Article | 23/09/10 | 3 min. |

Aujourd’hui, le droit français distingue trois types d’inventions de salariés : (i) les inventions de mission qui correspondent aux inventions réalisées par le salarié dans le cadre de l’exécution soit d’un contrat de travail comportant une mission inventive, soit d’études et de recherches qui lui sont explicitement confiées par son employeur. Ces inventions appartiennent directement à l’employeur qui, en contrepartie, est tenu de verser au salarié une « rémunération supplémentaire ». (ii) Les inventions hors mission attribuables correspondent aux inventions réalisées par le salarié soit au cours de l’exercice de ses fonctions soit dans le domaine des activités de l'entreprise soit avec les moyens de l’entreprise. Ces inventions appartiennent au salarié, mais l’employeur peut se les faire attribuer en contrepartie du paiement au salarié d’un « juste prix » correspondant à la valeur de l'invention. (iii) Les inventions hors mission non attribuables à l’employeur.

Alors qu’il existe une loi claire et non équivoque dans son principe sur l’obligation pour les employeurs de verser une rétribution financière spécifique à leurs salariés inventeurs, une étude de l’Observatoire de la Propriété Intellectuelle (OPI) réalisée en 2008 a révélé que plus d’un tiers des entreprises françaises ne versaient aucune prime. Par ailleurs, il ressort de cette étude que les entreprises qui gratifient leurs inventeurs salariés ne sont en moyenne pas très généreuses (prime allant entre 500 et 12.500 euros).

Dans ce contexte défavorable à l’innovation et suite aux propos du Président de la République qui affirmait le 7 avril puis le 22 juin 2009 qu’une place plus grande devait être faite aux salariés, le sénateur Yung a déposé le 4 juin dernier une proposition de loi visant à « améliorer la reconnaissance des inventeurs salariés en créant un dispositif simple et lisible pour les entreprises et les salariés ».
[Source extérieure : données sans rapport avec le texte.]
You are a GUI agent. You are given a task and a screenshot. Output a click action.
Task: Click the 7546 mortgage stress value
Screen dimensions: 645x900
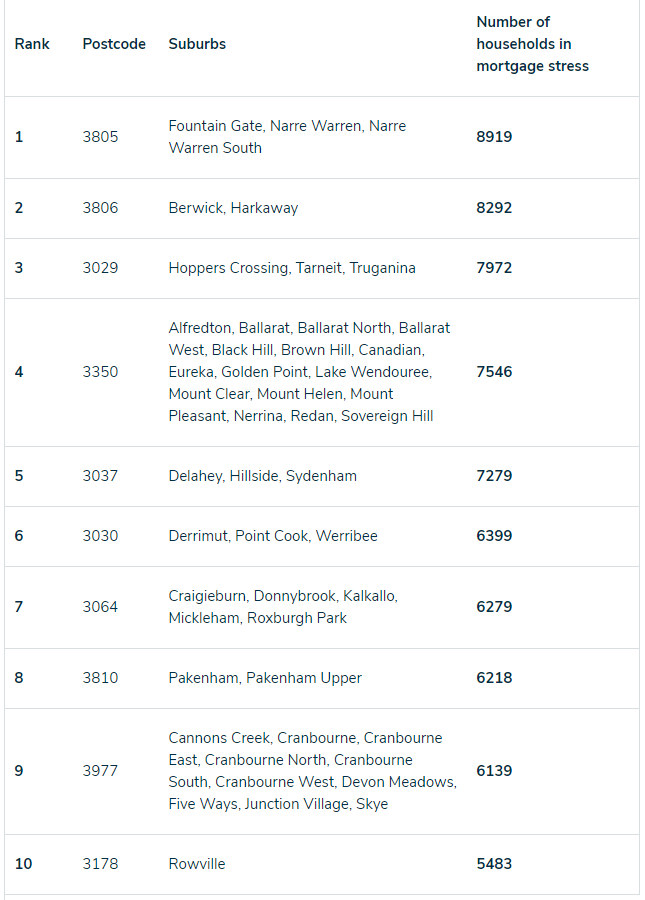(x=494, y=372)
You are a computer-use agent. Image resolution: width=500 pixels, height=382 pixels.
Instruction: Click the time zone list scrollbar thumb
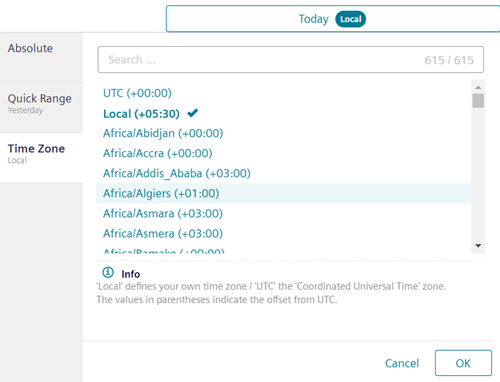pyautogui.click(x=478, y=101)
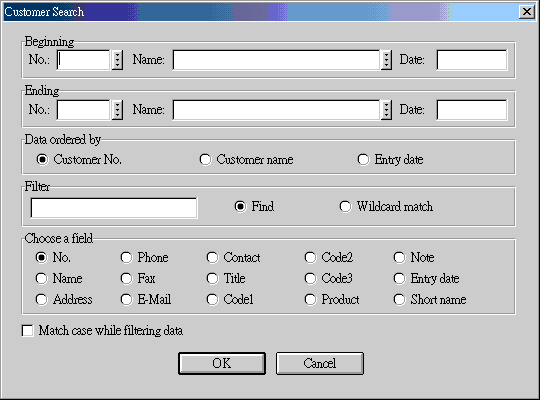Open lookup button beside Ending No. field
Viewport: 540px width, 400px height.
tap(117, 110)
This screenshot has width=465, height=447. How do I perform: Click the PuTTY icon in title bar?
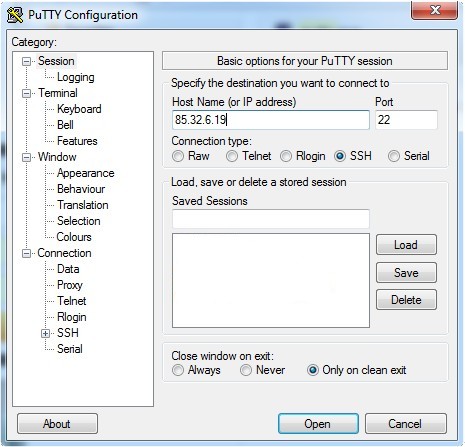click(x=15, y=15)
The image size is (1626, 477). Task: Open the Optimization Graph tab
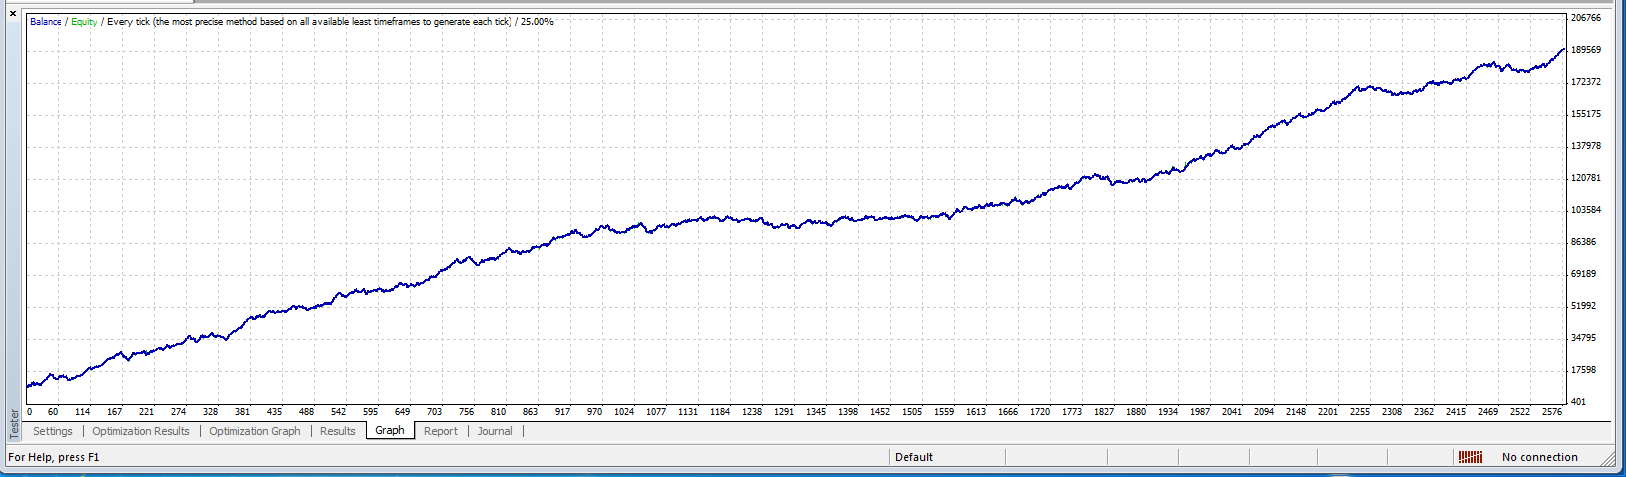pos(255,431)
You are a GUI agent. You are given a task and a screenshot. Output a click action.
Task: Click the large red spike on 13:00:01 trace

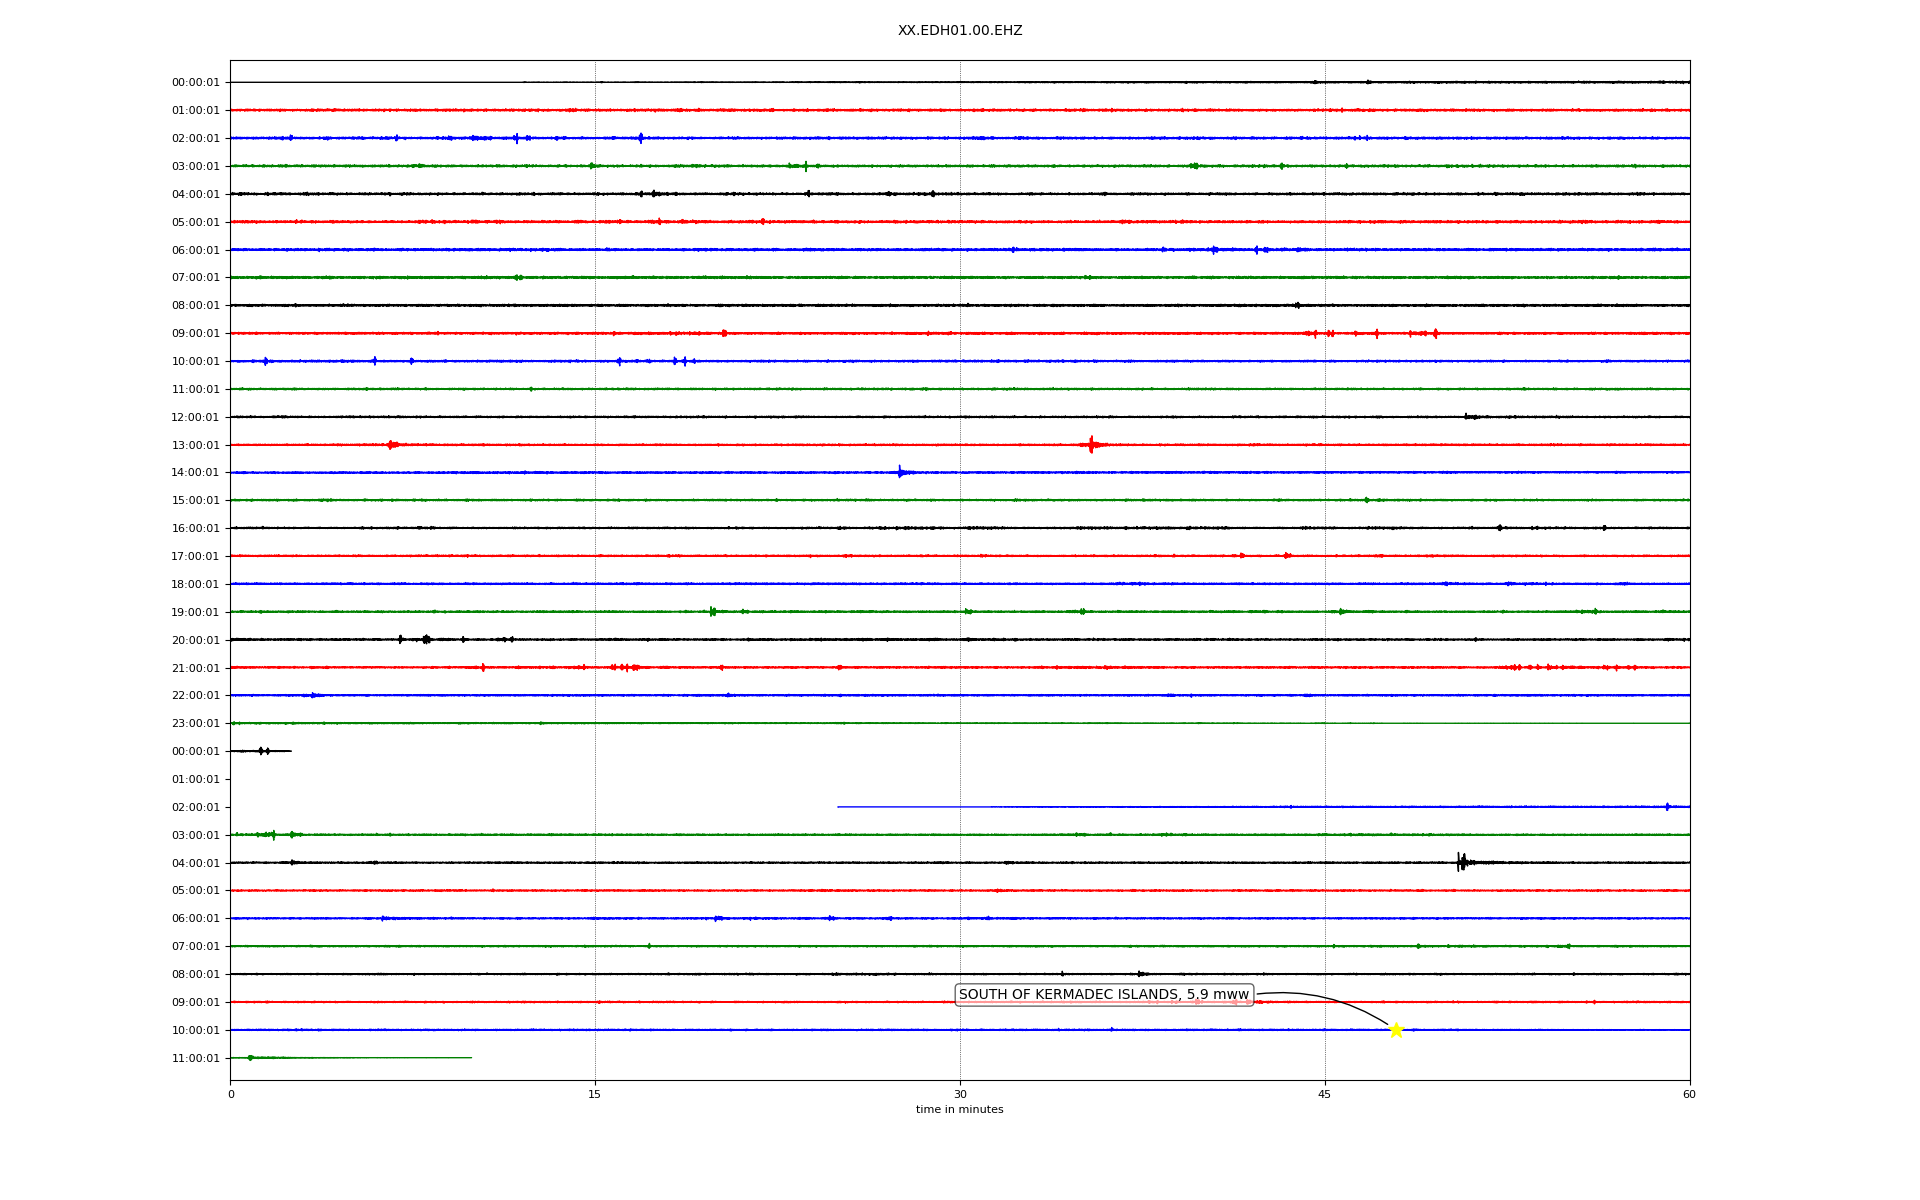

La modification proposée la plus significative est le regroupement des actuelles « inventions de mission » et « invention hors mission attribuables » en une seule et même catégorie qui serait dénommée « inventions de service » qui appartiendraient automatiquement à l’employeur. A contrario, toutes les autres inventions seraient des inventions hors service et appartiendraient à l’inventeur salarié.

Sur le plan de la rémunération, le sénateur propose d’instituer une « juste rémunération supplémentaire » pour les « inventions de service » brevetables, basée sur un système à double niveau :

-- une prime forfaitaire dont le montant serait évalué en tenant compte de l'intérêt économique de l'invention, des fonctions du salarié dans l'entreprise et du rôle de cette dernière dans le processus d'invention. Cette prime serait versée dans un délai maximum d’un an à compter de la date de réception de la déclaration de l'invention, y compris lorsque l'inventeur a quitté l'entreprise.

-- une rémunération supplémentaire « additionnelle » qui serait versée si l'invention est exploitée et a procuré des « avantages substantiels à l'entreprise ». De tels avantages seraient évalués sur la base d'un bilan d'exploitation de l'invention établi par l'employeur et communiqué à l'inventeur (même si celui-ci a quitté l’entreprise) dans un délai compris entre cinq et vingt ans à compter de la date de réception de la déclaration de l'invention. Le versement de cette rémunération supplémentaire « additionnelle » interviendrait dans un délai maximum d’un an à compter de la date de réception du bilan d’exploitation.

A ce stade, cette proposition de loi nous semble être trop floue dans ses concepts. Par exemple, qu’entendons-nous par « avantages substantiels à l'entreprise » ? Par ailleurs, cette proposition peut également apparaître comme peu adaptée en termes de délai. Est-ce qu’une rémunération « additionnelle » pouvant intervenir 20 ans après la réalisation de l’invention pourrait avoir un réel effet incitatif ? La proposition de loi sera examinée par l’une des Commissions du Sénat dès la prochaine rentrée parlementaire et fera probablement l’objet de nombreux remaniements.